EpiBibR's Reproducible Bibliometric Material • EpiBibR

Bibliometric Analysis

The Bibliometrix package allows a thorough bibliometric analysis using R. Our EpiBib data have been designed to integrate easily with the Bibliometrix package. A shinyapp is also available biblioshiny().

Biblioshiny

The biblioshiny function has been developed to assist people in their bibliometric analysis. By its user-friendly interface, biblioshiny facilitates the use of Bibliometrix’s main analysis tools and allows the creation of graphs and visuals.

Biblioshiny : Procedure and Examples

This procedure is based on the one made by the creators of the Bibliometrix package (Aria and Cuccurullo 2017).

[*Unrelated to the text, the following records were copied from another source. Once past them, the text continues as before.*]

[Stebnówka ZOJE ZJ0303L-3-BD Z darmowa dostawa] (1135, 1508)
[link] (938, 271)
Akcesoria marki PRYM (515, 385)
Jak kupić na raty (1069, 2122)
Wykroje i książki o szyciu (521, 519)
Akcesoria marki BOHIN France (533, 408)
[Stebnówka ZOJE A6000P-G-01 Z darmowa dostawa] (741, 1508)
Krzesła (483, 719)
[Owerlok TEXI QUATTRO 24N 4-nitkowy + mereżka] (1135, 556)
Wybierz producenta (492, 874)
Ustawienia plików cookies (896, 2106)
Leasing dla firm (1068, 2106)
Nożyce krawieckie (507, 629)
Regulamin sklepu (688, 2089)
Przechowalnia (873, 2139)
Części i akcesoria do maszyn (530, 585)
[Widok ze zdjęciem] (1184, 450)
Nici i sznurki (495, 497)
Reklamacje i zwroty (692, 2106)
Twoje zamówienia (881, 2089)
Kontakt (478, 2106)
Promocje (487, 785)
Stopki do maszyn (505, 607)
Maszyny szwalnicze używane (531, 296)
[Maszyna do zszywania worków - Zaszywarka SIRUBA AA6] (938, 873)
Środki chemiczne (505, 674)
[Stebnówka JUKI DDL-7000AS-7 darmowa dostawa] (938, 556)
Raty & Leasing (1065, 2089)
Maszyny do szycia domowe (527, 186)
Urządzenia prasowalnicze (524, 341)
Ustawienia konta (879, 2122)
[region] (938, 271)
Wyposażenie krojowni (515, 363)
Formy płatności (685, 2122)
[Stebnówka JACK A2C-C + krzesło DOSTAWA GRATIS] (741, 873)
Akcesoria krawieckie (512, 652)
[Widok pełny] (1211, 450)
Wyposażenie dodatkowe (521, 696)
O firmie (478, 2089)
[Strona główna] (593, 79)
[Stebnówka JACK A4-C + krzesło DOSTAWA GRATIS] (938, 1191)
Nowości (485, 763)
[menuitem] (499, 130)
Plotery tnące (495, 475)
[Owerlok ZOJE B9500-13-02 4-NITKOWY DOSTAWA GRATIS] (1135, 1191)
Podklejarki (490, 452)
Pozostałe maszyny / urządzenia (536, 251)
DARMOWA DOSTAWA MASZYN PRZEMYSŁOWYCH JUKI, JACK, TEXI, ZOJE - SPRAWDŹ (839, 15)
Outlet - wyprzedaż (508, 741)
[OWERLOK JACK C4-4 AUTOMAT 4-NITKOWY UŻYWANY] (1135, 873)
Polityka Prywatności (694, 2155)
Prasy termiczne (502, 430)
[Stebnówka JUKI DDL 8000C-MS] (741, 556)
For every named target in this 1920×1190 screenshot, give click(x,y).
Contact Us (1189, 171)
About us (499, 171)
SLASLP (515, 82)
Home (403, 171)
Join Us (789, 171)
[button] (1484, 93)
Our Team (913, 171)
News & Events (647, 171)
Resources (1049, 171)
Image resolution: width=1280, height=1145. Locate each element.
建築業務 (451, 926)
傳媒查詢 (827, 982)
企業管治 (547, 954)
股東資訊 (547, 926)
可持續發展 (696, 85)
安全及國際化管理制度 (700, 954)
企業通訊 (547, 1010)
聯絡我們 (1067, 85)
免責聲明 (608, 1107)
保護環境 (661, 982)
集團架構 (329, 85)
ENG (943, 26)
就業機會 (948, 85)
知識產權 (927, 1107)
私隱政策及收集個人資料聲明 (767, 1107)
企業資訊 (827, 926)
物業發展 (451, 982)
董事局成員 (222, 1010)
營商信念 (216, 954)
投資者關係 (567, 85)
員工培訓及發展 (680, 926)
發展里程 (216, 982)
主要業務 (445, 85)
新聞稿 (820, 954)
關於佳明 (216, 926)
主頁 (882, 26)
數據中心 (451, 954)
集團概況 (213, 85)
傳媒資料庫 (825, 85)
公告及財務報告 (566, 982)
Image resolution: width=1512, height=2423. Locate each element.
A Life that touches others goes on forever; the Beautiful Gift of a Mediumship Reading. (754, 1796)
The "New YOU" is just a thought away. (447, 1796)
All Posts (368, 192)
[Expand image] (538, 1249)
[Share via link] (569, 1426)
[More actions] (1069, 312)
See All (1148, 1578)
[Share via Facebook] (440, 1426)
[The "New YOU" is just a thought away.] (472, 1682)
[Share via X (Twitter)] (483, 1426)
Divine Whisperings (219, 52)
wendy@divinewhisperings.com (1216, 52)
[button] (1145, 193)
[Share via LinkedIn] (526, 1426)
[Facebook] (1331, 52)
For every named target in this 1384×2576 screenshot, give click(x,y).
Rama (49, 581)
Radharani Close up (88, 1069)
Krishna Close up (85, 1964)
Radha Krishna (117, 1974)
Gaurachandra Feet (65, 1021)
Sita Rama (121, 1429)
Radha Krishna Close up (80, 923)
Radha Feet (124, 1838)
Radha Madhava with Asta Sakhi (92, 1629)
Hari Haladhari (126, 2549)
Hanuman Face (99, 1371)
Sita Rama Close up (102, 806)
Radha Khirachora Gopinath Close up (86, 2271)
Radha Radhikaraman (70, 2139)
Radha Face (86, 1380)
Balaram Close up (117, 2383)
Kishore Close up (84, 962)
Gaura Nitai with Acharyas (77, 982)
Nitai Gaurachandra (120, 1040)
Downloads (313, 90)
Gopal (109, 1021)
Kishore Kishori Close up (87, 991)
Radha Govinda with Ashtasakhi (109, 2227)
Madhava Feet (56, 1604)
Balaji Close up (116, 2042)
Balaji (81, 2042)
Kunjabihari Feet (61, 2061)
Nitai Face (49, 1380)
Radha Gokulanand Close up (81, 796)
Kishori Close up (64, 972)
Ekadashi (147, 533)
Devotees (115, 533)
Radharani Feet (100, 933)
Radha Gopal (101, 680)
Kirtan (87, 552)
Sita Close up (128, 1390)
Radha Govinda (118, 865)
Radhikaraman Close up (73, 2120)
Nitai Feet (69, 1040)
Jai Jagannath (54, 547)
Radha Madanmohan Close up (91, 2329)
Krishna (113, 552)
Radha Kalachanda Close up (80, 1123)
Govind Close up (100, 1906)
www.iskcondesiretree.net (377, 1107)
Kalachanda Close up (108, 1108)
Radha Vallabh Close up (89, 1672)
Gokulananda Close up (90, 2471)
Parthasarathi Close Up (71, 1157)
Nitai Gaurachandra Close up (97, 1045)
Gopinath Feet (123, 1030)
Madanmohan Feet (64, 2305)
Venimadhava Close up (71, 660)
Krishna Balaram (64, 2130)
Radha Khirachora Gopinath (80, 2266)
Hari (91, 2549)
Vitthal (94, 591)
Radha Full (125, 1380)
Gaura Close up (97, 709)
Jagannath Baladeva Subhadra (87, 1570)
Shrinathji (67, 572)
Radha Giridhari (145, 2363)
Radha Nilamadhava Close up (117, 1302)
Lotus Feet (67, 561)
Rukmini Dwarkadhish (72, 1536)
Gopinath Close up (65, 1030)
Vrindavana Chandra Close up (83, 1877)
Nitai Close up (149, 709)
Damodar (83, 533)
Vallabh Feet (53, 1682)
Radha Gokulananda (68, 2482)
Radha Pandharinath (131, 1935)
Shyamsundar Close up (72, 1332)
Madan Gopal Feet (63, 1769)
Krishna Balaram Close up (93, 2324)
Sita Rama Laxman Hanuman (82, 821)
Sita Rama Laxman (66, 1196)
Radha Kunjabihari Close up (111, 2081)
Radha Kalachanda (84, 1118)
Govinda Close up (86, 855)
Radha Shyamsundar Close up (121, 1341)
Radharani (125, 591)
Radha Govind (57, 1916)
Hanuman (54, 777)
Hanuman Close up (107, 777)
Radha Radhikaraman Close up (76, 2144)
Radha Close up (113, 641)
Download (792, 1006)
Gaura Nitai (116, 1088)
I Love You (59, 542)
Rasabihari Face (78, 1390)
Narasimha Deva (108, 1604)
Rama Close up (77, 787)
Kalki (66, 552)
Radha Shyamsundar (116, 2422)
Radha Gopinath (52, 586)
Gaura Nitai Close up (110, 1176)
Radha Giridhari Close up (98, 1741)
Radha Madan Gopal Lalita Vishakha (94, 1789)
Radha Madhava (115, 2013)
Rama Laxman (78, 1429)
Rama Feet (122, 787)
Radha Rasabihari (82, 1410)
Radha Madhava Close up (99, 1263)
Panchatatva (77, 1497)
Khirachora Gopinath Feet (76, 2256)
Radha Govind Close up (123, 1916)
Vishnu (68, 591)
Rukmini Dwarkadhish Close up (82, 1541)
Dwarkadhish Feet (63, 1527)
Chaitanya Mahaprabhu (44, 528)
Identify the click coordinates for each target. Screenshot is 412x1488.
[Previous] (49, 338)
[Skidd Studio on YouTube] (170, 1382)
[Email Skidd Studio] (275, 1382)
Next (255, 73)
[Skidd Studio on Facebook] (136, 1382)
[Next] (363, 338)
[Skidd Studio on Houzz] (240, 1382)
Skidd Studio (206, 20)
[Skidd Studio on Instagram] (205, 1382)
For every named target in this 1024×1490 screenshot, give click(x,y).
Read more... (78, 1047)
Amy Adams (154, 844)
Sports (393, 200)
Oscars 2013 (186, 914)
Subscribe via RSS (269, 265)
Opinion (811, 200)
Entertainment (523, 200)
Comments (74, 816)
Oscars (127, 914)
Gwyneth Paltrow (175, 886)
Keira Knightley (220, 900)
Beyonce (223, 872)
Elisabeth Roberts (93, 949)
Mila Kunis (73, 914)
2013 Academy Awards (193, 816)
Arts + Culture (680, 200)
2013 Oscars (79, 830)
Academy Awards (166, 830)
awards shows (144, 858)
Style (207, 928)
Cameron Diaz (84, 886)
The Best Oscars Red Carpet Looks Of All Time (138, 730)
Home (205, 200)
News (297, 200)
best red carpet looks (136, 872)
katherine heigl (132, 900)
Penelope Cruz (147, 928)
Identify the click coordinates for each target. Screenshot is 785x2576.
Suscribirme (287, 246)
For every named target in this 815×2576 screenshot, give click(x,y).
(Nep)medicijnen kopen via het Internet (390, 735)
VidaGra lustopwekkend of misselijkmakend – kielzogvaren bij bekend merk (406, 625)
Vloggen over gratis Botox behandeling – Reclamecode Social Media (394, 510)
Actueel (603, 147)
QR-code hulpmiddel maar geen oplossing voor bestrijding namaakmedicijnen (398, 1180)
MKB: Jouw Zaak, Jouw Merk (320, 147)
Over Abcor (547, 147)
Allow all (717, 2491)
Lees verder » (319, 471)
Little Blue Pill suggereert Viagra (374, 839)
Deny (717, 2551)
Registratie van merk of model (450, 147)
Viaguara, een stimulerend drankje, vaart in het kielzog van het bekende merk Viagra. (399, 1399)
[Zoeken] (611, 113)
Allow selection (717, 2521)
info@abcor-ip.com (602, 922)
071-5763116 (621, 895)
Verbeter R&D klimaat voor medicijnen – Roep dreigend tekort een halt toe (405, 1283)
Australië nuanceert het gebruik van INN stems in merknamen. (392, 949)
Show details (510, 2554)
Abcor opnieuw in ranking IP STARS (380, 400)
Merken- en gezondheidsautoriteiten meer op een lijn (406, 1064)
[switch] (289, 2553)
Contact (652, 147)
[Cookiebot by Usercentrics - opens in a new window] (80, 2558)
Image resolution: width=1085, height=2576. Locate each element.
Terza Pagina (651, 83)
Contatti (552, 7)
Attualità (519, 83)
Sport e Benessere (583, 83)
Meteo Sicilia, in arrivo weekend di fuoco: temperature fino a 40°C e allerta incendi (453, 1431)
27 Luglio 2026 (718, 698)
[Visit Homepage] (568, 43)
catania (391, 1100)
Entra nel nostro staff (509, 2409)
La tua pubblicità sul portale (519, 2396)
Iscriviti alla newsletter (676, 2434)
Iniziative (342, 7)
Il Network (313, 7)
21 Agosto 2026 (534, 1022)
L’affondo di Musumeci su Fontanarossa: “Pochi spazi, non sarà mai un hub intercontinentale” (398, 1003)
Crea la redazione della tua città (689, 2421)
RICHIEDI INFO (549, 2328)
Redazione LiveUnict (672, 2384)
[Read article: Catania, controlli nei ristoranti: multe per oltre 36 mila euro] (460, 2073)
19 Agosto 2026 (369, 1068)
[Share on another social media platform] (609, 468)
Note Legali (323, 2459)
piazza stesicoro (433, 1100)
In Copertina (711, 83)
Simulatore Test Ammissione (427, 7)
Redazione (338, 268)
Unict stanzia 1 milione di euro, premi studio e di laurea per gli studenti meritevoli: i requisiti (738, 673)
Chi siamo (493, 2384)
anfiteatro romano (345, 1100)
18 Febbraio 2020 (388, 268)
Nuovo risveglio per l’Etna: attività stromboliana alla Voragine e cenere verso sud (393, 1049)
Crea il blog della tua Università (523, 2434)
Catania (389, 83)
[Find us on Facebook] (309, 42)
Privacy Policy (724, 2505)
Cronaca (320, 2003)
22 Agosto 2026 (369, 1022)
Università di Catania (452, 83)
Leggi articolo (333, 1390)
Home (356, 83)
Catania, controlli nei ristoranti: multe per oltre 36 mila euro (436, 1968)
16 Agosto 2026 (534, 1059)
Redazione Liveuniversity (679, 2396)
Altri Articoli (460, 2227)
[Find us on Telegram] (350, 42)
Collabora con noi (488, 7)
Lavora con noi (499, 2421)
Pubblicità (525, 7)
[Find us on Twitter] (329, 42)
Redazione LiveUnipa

Step 1 - Load the Bibliometrix package and load the biblioshiny function

library(bibliometrix)
biblioshiny()

Step 2 - Download an example at the following link . It includes all articles published by the Journal of Informetrics from 2007 to 2017.

Step 2 - In the Load menu, select ‘Web of Knowledge’ as database and ‘Plaintext’ as file format.

Step 3 - Choose and load the file joi.zip using the browse button.

Step 4 - Try the shiny app to create analytics and plots for three different level metrics and analysis of three structures of Knowledge (K-structures).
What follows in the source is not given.